If you're building a RAG (Retrieval-Augmented Generation) system, you're paying for two different types of tokens: embedding tokens for indexing and searching your documents, and LLM tokens for generating answers. They use different tokenizers, have different limits, and cost wildly different amounts. Confusing them leads to budget surprises and broken chunking strategies.
Different Tokenizers, Different Counts
Embedding models and LLMs don't always use the same tokenizer. The same text can produce different token counts depending on which model processes it:
- OpenAI text-embedding-3-small/large: Uses the
cl100k_basetokenizer (same as GPT-3.5/GPT-4) - GPT-4o: Uses the newer
o200k_basetokenizer with a 200K vocabulary - Cohere embed-v3: Uses its own BPE tokenizer
- Voyage AI: Uses a custom tokenizer optimized for code and text
Because o200k_base has a larger vocabulary than cl100k_base, the same text often produces fewer tokens with GPT-4o than with OpenAI's embedding models. A 500-token chunk measured with the embedding tokenizer might only be 420 tokens when sent to GPT-4o.
import tiktoken
text = "Retrieval-augmented generation combines search with LLMs"
# Embedding tokenizer (cl100k_base)
emb_enc = tiktoken.get_encoding("cl100k_base")
print(len(emb_enc.encode(text))) # 8 tokens
# GPT-4o tokenizer (o200k_base)
llm_enc = tiktoken.get_encoding("o200k_base")
print(len(llm_enc.encode(text))) # 9 tokensThe difference is usually small for English text but can be significant for code, URLs, or non-Latin scripts.
Pricing: Orders of Magnitude Apart
Embedding tokens are dramatically cheaper than LLM tokens:
- text-embedding-3-small: $0.02 per million tokens
- text-embedding-3-large: $0.13 per million tokens
- GPT-4o input: $2.50 per million tokens (125x more than embedding-small)
- GPT-4o output: $10.00 per million tokens (500x more than embedding-small)

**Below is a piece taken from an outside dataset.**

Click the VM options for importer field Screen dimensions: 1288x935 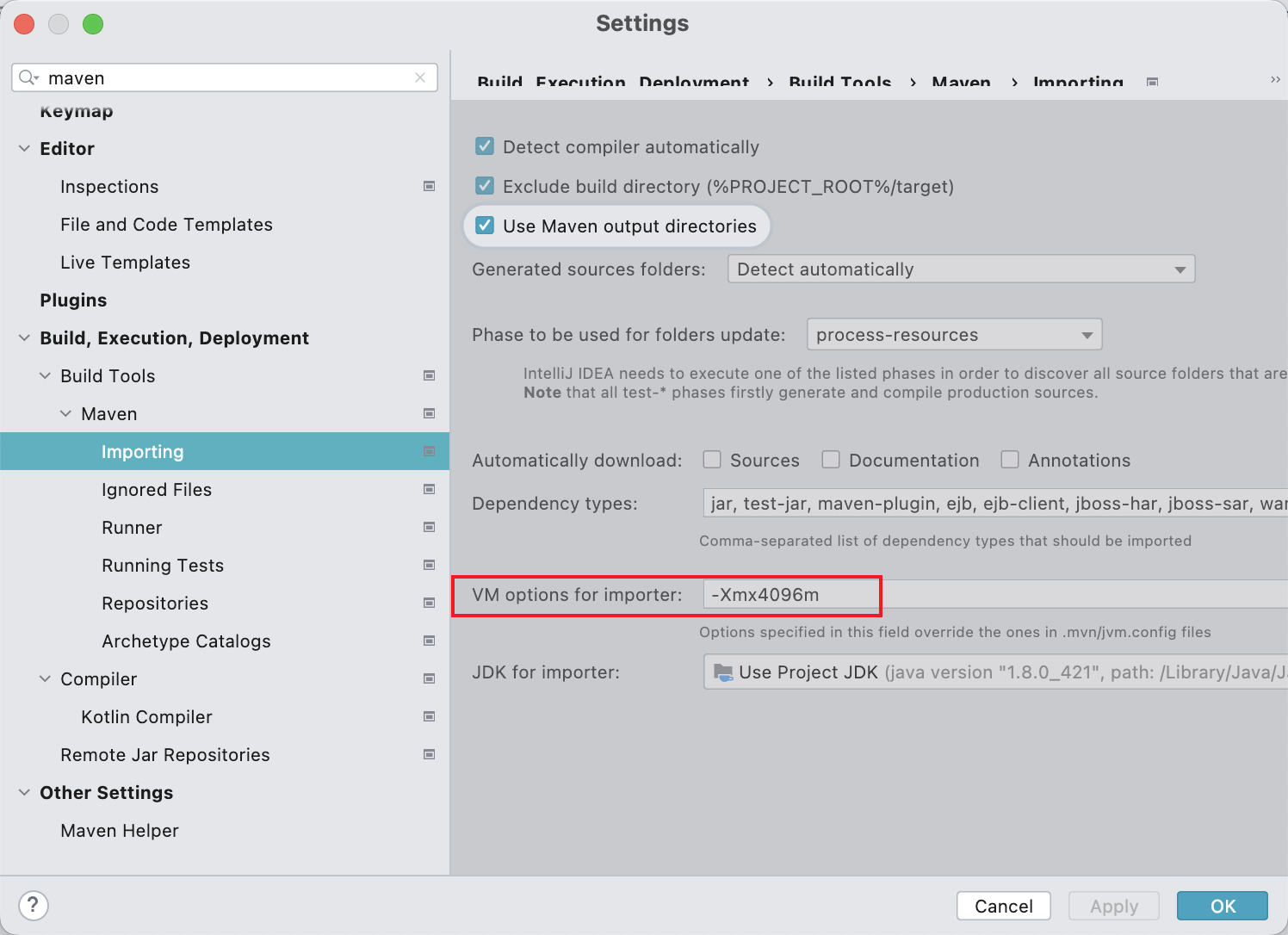pyautogui.click(x=990, y=595)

This means embedding a million-document corpus is cheap — the expensive part is the LLM calls that use the retrieved chunks. A RAG query that retrieves 5 chunks of 500 tokens each adds 2,500 input tokens to your LLM call. At GPT-4o rates, that's $0.00625 per query just for the context.
Token Limits Are Different Too
Embedding models have their own input limits, separate from LLM context windows:
- text-embedding-3-small/large: 8,191 tokens max input
- Cohere embed-v3: 512 tokens max input
- Voyage AI voyage-3: 32,000 tokens max input
If your chunks exceed the embedding model's limit, the API will either error or silently truncate. This is why chunk size must be calibrated to the embedding model's limit, not the LLM's context window.
Practical Guide for RAG Developers
Chunk Sizing
Size your chunks based on the embedding model's token limit, with headroom:
# For text-embedding-3-small (8,191 token limit)
MAX_CHUNK_TOKENS = 512 # Sweet spot for retrieval quality
OVERLAP_TOKENS = 50 # Overlap between chunks
# Count with the EMBEDDING tokenizer, not the LLM tokenizer
emb_enc = tiktoken.get_encoding("cl100k_base")
def chunk_text(text, max_tokens=MAX_CHUNK_TOKENS):
tokens = emb_enc.encode(text)
chunks = []
for i in range(0, len(tokens), max_tokens - OVERLAP_TOKENS):
chunk_tokens = tokens[i:i + max_tokens]
chunks.append(emb_enc.decode(chunk_tokens))
return chunksBudget Planning
For a typical RAG application processing 10,000 queries per day with 5 retrieved chunks of 500 tokens each:
- Embedding cost (queries only): 10,000 × 50 tokens × $0.02/M = $0.01/day
- LLM input cost (chunks + prompt): 10,000 × 3,000 tokens × $2.50/M = $75/day
- LLM output cost: 10,000 × 500 tokens × $10/M = $50/day
Embedding costs are negligible. The LLM costs dominate by 10,000x. Optimize your chunk retrieval to minimize the number and size of chunks passed to the LLM — that's where the money goes.
Re-ranking Saves LLM Tokens
Retrieve more chunks than you need (e.g., top 20), then use a re-ranker to select the best 3–5. Re-ranking costs a fraction of LLM tokens and ensures you only pass the most relevant context to the expensive generation step.
In RAG, embedding tokens are cheap and LLM tokens are expensive. Optimize the retrieval pipeline to minimize what gets sent to the LLM.